STATE OF NEW JERSEY VS. ERIC GROETHING(3-15, HUDSON COUNTY AND STATEWIDE)
A-2335-15T1
| N.J. Super. Ct. App. Div. | Aug 7, 2017Background
- Off-duty Plainfield police officer Eric Groething and Nicholas Garret fought in their apartment building laundry room; the altercation was captured on security video and left Garret unconscious.
- Groething reported the incident; Garret was initially charged with aggravated assault on an officer but charges were reduced and cross-complaints led to municipal prosecutions.
- In municipal court both men were found guilty of the petty disorderly-persons offense of simple assault as a lesser-included "fight or scuffle entered into by mutual consent" (N.J.S.A. 2C:12-1a(3)); Groething was also convicted of harassment.
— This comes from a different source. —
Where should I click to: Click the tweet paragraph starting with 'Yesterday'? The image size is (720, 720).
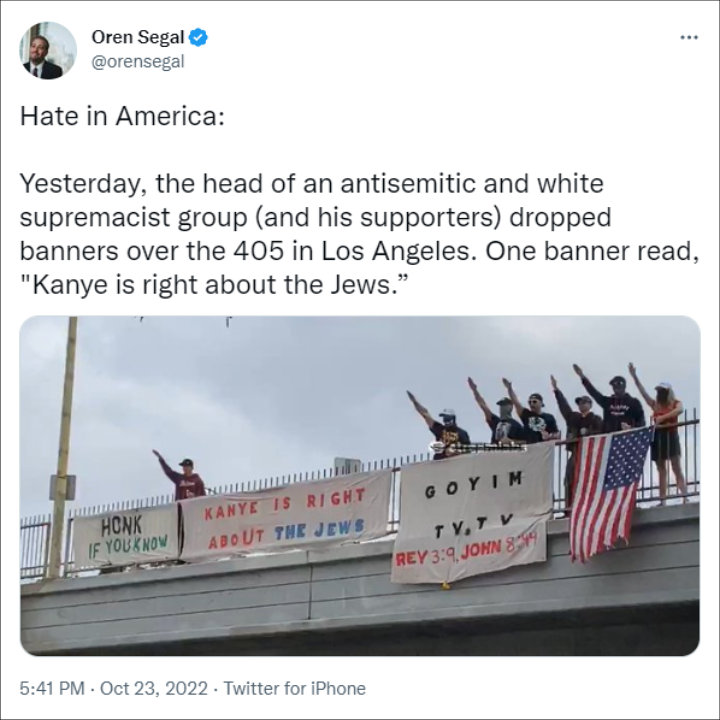(359, 234)
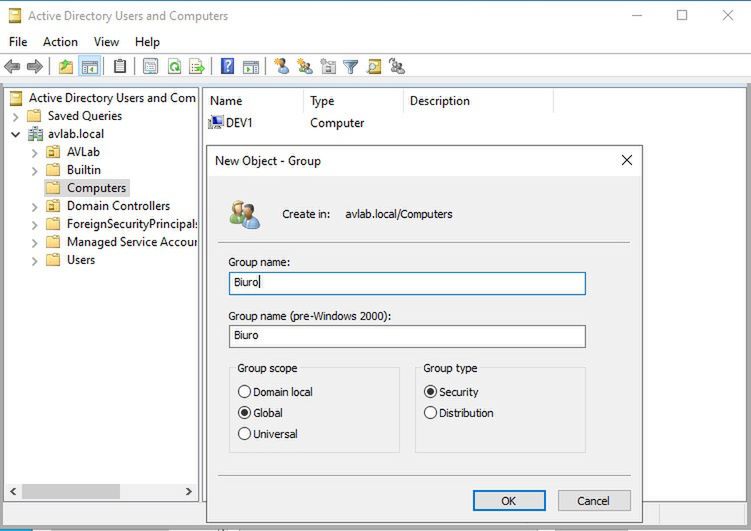751x531 pixels.
Task: Collapse the avlab.local domain node
Action: pos(16,134)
- Both defendants sought de novo review in the Law Division. The Law Division acquitted Garret (finding he acted in self-defense), dismissed the harassment charge against Groething, but convicted Groething of the more serious disorderly-persons simple assault (N.J.S.A. 2C:12-1a(1)) and added anger-management/cultural-sensitivity requirements.
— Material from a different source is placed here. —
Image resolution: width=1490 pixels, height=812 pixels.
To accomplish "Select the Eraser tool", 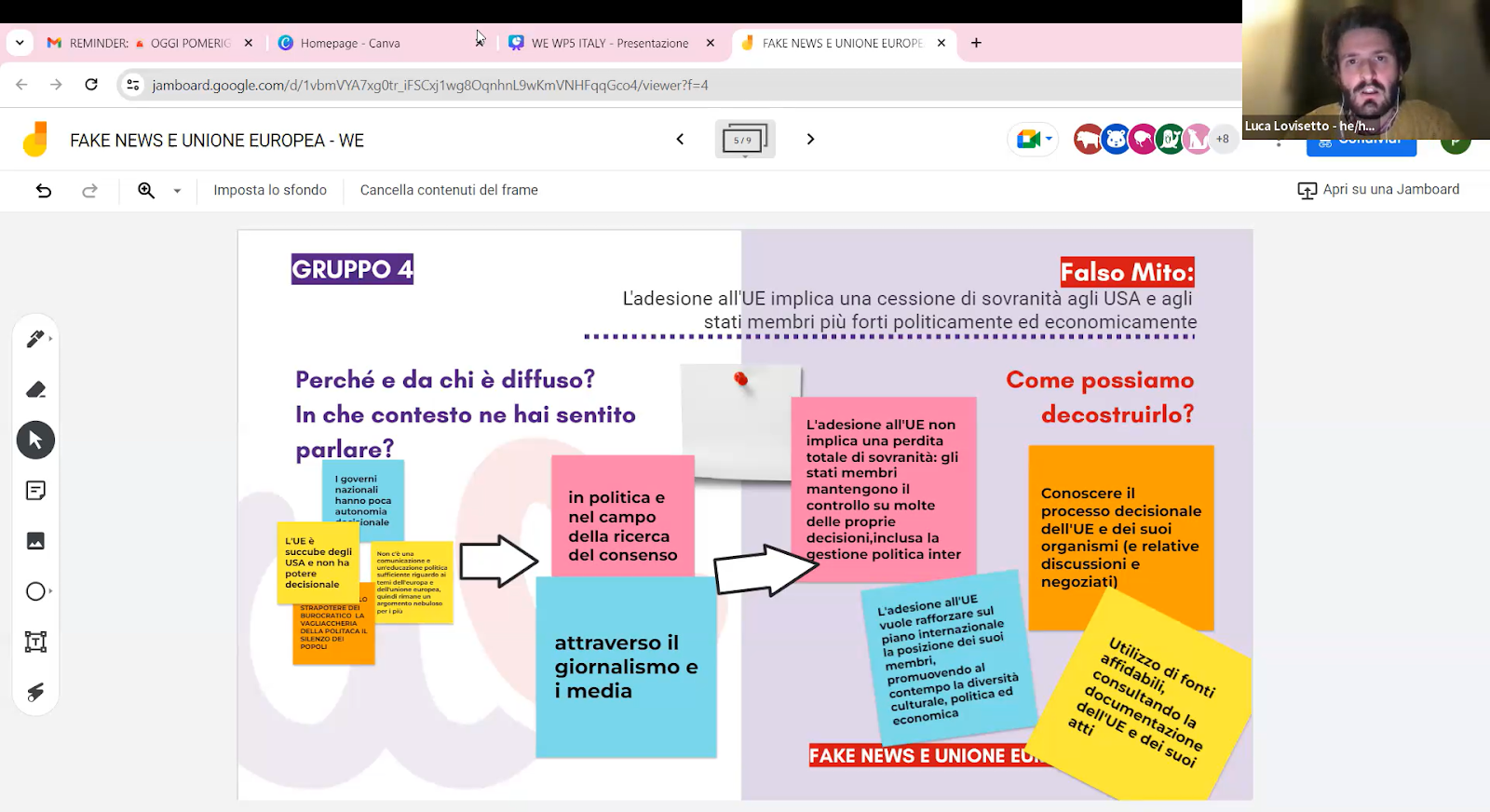I will point(35,389).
- Groething appealed, arguing double jeopardy and that the Law Division could not convict him of a greater offense after the municipal court acquitted him of that offense. The Appellate Division agreed and reversed.
Issues
| Issue | Plaintiff's Argument | Defendant's Argument | Held |
|---|---|---|---|
| Whether Law Division could convict Groething of disorderly-persons simple assault after municipal court acquitted him of that offense but convicted him of a lesser petty disorderly-persons fighting-by-consent offense | Law (State) proceeded in Law Division to retry facts and found consent lacking as to Garret, justifying conviction of Groething for the greater offense | Groething argued double jeopardy / N.J.S.A. 2C:1-9 bars retrial/conviction of same statutory provision based on same facts once acquitted by municipal court (lesser-included conviction is an acquittal of the greater) | Reversed: conviction vacated; municipal-court acquittal of the greater offense bars subsequent conviction under N.J.S.A. 2C:1-9(a) and double jeopardy principles |
| Whether Law Division properly substituted its credibility/element findings to convert a municipal petty disorderly-persons conviction into a superior-court disorderly-persons conviction | State contended the Law Division may make independent findings at a de novo review and thus correct municipal-court errors | Groething argued de novo review respects municipal-court acquittals of greater offenses and cannot subject defendant to greater jeopardy after acquittal | Held that while Law Division conducts de novo review, it cannot overturn an acquittal of the greater inclusive offense by convicting defendant of that offense once the municipal court had acquitted him of it; statute and double jeopardy prohibit that result |
Key Cases Cited
- State v. Robertson, 228 N.J. 138 (N.J. 2017) (describing Law Division de novo-review standards and limits)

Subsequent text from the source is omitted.